_WORK INSTRUCTIONS_.
For the entries below, copy exactly the line that contains "This screenshot has height=322, width=552." through the line that contains "You are a computer-use", both ends included, and exclude all pictures.

_DATA SECTION_.

────────────────────

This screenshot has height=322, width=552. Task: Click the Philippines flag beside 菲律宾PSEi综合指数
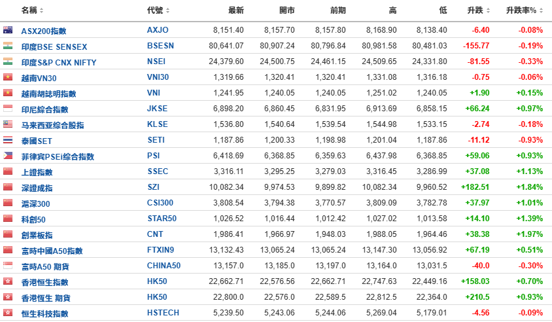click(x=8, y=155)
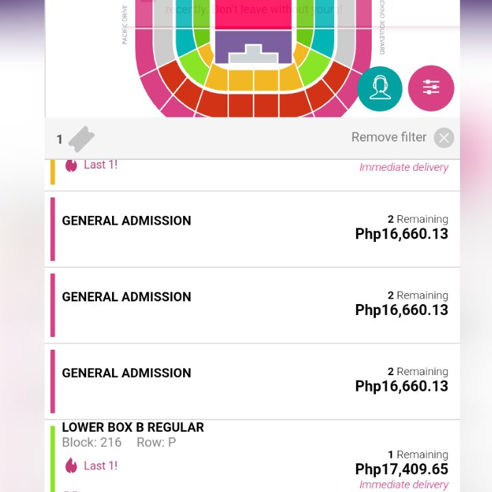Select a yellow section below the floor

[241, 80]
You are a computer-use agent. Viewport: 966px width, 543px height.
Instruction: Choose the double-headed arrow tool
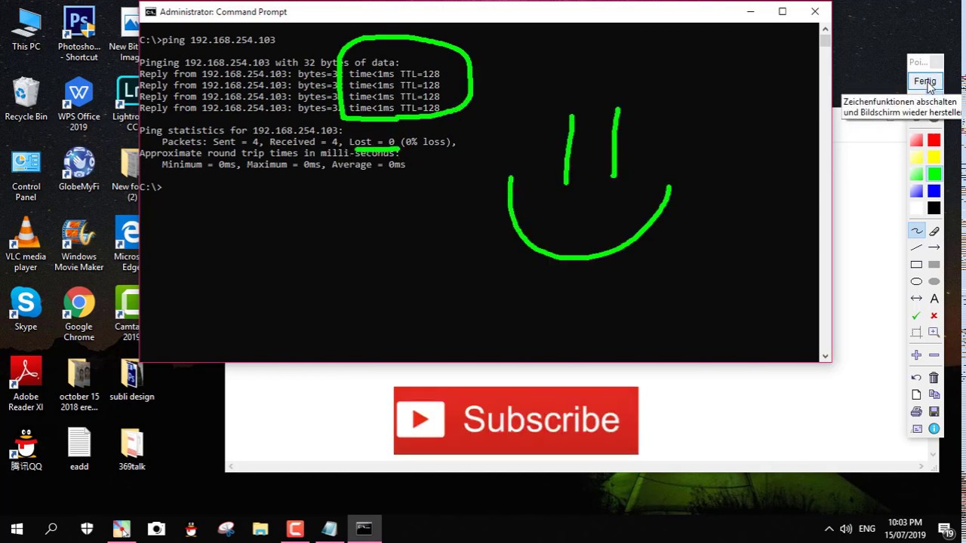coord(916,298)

────────────────────

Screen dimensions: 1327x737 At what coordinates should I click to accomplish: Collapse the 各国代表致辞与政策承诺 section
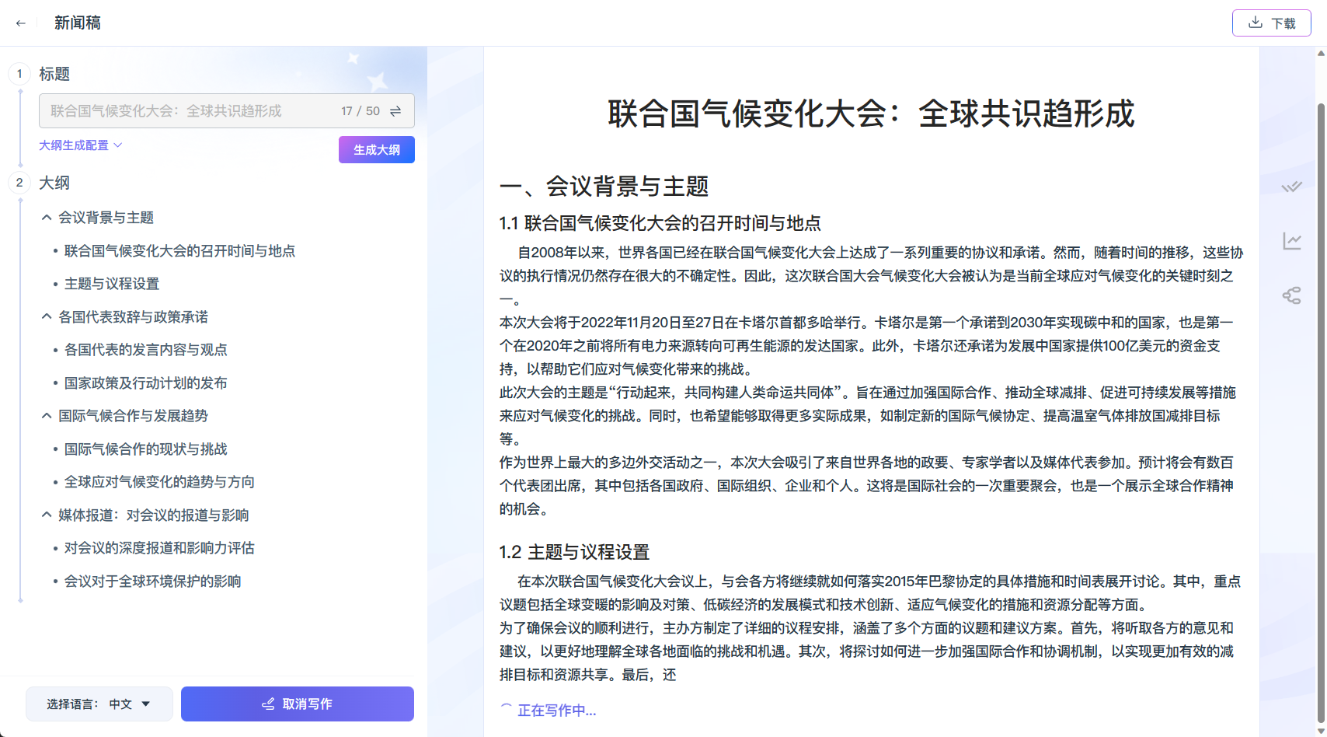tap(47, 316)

────────────────────

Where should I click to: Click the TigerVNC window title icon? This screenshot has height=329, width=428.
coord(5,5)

────────────────────

_OUTPUT BELOW_.
This screenshot has height=322, width=552. Task: Click the Philippines flag beside 菲律宾PSEi综合指数
click(x=8, y=155)
Select a yellow section below the floor

[241, 80]
You are a computer-use agent. Viewport: 966px width, 543px height.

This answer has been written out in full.